___ Records for the exercise ___

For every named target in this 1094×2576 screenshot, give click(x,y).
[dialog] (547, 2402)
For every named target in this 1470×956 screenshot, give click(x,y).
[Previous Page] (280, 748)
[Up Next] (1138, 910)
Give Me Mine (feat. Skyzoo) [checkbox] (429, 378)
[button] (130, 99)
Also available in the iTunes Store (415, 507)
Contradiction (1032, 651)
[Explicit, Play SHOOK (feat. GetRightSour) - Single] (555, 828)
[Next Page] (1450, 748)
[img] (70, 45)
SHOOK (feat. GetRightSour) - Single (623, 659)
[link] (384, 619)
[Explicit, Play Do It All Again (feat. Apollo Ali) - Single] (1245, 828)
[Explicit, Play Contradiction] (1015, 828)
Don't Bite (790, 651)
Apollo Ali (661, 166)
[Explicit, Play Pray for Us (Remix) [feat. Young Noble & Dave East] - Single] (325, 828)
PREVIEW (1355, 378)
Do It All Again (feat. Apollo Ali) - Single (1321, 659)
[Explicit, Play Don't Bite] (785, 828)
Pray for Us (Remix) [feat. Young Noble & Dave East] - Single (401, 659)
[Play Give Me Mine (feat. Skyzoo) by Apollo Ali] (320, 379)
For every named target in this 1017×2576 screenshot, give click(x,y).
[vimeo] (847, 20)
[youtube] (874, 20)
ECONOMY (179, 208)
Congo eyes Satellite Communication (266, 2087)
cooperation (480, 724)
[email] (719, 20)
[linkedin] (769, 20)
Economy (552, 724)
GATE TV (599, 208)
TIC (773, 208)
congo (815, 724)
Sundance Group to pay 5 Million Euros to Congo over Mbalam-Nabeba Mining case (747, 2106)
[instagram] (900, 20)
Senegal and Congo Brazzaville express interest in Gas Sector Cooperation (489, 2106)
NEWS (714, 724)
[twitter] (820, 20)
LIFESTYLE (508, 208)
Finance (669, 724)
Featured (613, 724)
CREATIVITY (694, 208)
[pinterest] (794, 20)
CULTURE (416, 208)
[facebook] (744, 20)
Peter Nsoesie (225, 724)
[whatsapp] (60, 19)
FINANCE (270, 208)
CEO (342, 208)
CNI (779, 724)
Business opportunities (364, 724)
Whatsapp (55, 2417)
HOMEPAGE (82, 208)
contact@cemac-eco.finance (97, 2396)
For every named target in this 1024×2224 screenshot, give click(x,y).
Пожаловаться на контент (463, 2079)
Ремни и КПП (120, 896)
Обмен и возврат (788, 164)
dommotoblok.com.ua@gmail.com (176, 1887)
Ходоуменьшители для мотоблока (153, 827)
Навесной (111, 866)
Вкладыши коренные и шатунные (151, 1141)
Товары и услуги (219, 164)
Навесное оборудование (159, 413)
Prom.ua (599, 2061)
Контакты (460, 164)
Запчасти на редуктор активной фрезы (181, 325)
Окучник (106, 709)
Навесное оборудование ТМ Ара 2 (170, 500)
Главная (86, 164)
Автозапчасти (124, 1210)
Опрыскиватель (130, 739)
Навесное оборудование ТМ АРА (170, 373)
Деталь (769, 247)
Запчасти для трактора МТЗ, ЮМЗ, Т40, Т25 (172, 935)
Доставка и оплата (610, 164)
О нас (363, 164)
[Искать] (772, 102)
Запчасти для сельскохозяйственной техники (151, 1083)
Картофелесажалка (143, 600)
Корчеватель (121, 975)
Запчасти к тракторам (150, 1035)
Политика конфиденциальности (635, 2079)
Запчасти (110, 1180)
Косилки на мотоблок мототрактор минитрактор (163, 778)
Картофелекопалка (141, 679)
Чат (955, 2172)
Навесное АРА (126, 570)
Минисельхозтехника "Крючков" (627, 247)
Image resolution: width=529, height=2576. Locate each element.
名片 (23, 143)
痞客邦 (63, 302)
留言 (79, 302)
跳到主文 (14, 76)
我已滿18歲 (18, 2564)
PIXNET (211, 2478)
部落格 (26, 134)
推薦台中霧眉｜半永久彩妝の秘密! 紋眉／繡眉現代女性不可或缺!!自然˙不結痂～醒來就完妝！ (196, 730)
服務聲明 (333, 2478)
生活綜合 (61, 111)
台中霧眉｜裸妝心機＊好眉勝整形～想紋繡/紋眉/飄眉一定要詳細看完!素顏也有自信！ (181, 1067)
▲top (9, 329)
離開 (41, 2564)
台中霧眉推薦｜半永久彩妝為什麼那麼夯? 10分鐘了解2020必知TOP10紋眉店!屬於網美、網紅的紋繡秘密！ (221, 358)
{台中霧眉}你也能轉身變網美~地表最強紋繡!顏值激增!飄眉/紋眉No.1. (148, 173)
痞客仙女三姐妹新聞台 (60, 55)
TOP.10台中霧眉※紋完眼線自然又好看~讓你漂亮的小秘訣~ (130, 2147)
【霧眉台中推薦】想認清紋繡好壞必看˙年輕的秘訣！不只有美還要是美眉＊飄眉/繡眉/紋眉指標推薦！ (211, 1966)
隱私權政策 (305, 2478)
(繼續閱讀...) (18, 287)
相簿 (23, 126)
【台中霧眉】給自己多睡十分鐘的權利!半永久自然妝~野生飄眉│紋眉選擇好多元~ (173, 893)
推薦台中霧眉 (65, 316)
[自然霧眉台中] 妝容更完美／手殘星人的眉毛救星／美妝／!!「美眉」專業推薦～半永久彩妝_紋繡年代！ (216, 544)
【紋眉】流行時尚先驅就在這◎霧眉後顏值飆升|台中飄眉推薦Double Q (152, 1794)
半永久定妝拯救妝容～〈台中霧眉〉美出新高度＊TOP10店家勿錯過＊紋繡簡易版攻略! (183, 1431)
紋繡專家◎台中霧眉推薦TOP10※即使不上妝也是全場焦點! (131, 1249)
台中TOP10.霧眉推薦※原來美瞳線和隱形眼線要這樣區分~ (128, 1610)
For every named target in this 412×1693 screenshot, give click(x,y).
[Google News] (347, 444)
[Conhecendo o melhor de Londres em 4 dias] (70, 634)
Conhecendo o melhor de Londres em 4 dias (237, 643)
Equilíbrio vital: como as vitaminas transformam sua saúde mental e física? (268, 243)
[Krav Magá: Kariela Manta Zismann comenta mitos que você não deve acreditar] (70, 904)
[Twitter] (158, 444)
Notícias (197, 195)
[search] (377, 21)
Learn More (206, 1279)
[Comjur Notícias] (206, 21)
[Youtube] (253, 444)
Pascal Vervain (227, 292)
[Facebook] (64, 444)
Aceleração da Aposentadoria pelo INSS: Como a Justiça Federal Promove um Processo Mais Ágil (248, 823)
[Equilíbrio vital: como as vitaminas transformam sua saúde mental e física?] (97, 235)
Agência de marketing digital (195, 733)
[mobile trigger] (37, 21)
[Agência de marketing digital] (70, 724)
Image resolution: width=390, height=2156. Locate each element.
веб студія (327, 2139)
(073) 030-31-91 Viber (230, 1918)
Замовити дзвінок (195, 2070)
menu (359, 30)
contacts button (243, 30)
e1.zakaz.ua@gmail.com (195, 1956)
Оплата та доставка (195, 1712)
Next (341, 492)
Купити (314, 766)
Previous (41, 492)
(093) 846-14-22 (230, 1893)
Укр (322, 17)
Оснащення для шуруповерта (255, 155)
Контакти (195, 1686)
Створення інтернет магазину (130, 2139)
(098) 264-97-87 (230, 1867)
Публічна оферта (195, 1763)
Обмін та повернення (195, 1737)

___

In the data above, which lines have "element"? Report each of them.

Image resolution: width=529, height=2576. Locate each element.
Image resolution: width=390, height=2156. Locate each element.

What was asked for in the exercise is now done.